Written with sometimes colorful profanity and off-beat observations, The Sarcastic Journalist’s take on motherhood is unique. “Sometimes you need to evaluate a friendship when you let said friend taste your breast milk flavored baby oatmeal,” she quipped in a recent one-liner she posted on The Sarcastic Journalist. Like Melissa from Suburban Bliss, SJ says she likes to write about motherhood—warts and all. Her site is honest, and people respect that, she says. “It has kept me sane I think,” adds SJ. “My sister when she had a baby said she was bored all the time. A lot of people say they feel bored or lonely. . . I can say stuff and it’s like a playgroup on the Internet.”
One topic that resonated with SJ’s readers was when she wrote about her bout with postpartum depression. She fielded many emails from moms who were concerned they were experiencing the same thing. SJ corresponded via email with many of them and said she was gratified to be able to help.

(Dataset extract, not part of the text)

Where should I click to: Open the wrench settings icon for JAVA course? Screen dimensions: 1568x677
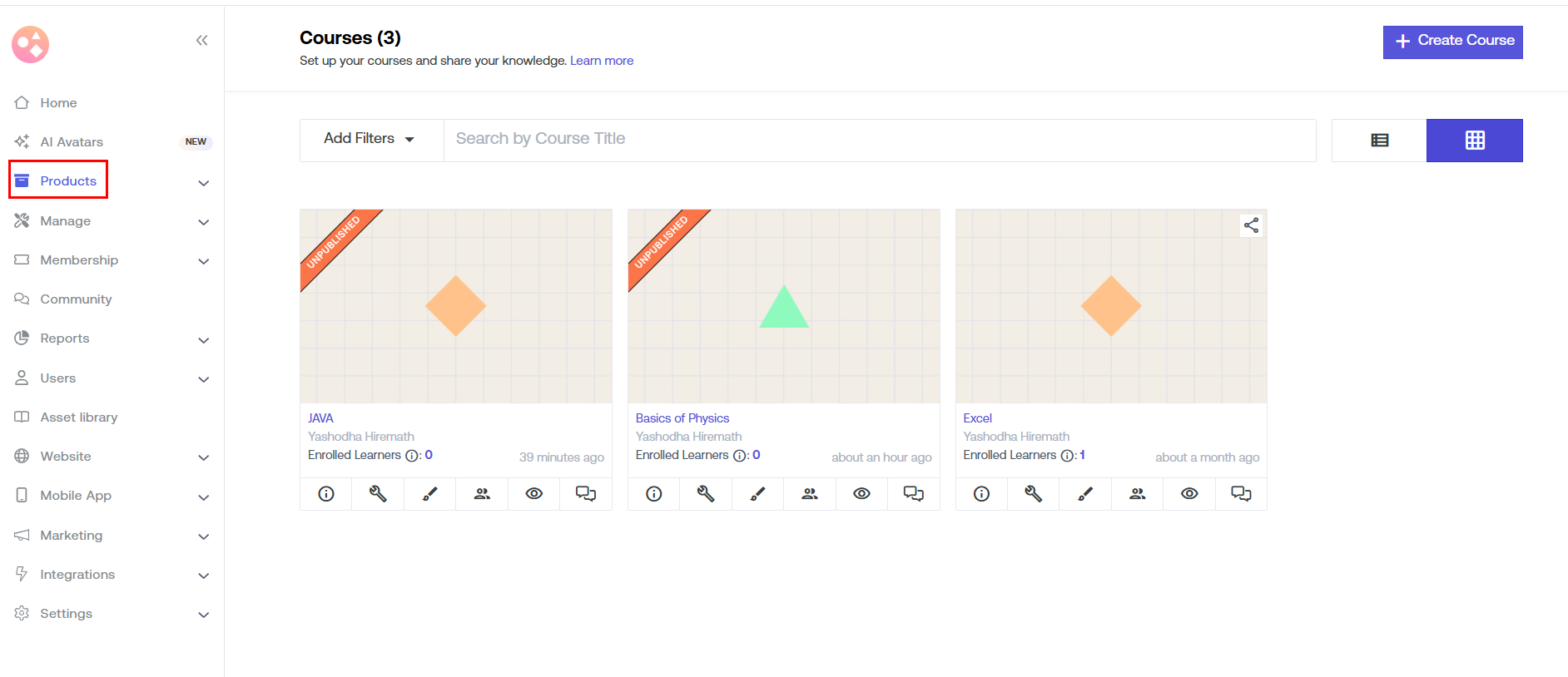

Julie Moos, a mom who not only keeps a personal blog, Mom in the Mirror, but also created and edits a site featuring short essays from mommy bloggers, DotMoms, said that mothers revealing the truth about their own experiences is empowering. “I’m most satisfied when I write something that is honest and interesting to read that others also find helpful,” Moos said in an email interview with BabyZone. “. . . I try to write about subjects that I think most people confront; sometimes they’re inane (what wall calendar my family’s going to use) and sometimes they’re very serious (my father’s death).”

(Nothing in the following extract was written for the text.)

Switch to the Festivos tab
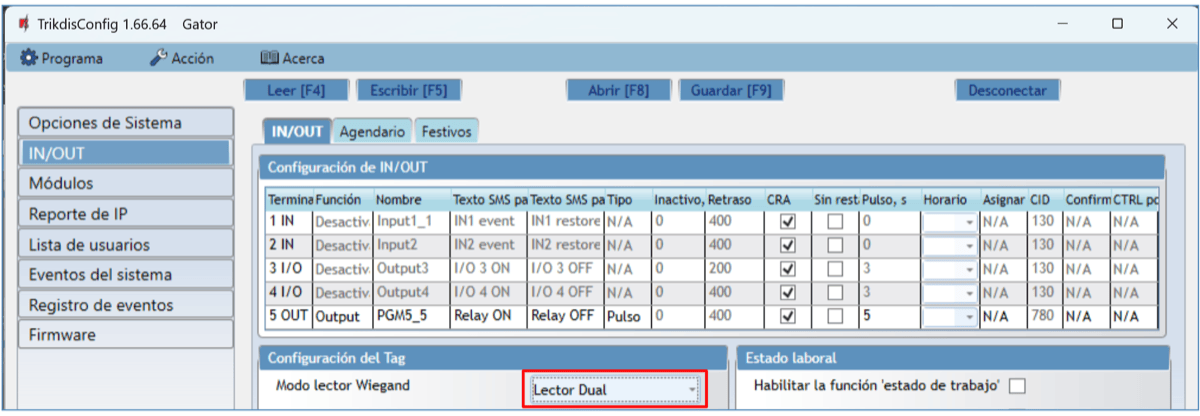coord(446,131)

When Good Blogging Goes Bad
All the moms interviewed for this story said that, at one point or another, they’ve experienced negative backlash because of their honesty, even though they all say they try to be somewhat discreet about what they post that may invade others’ privacy.
Melissa said that even though she tries not to use her blog as a marital weapon when she has an argument with her husband—she actually comments often about how great he is—she still receives email from people who assert that “I’m going to lose my husband because I’m ungrateful. And I’ve had people complain that I swear too much.”
Moos adds, “There have been a few readers who thought that I was a bad parent for various reasons and I always responded to them; sometimes I agreed, sometimes not. Either way, I was glad to hear their thoughts.”
Mindy at The Mommy Blog has received flak on occasion, including from some family members who don’t understand why she voluntarily makes personal issues public.
In the end, the mommy bloggers say they think that their children will look back upon their voluminous posts launched into the Internet galaxy and realize that not only did their mother adore them, but found the laughter and love in the everyday.
Moos said of her son potentially reading Mom in the Mirror posts in the future, “. . . I hope what he sees is how very important he is to me and how hard I tried to be a good mother to him.”
“It’s the ultimate baby book,” SJ said. Her daughter Ellie “can go back to the day I found out I was pregnant . . . She [can see] her mother as a person.”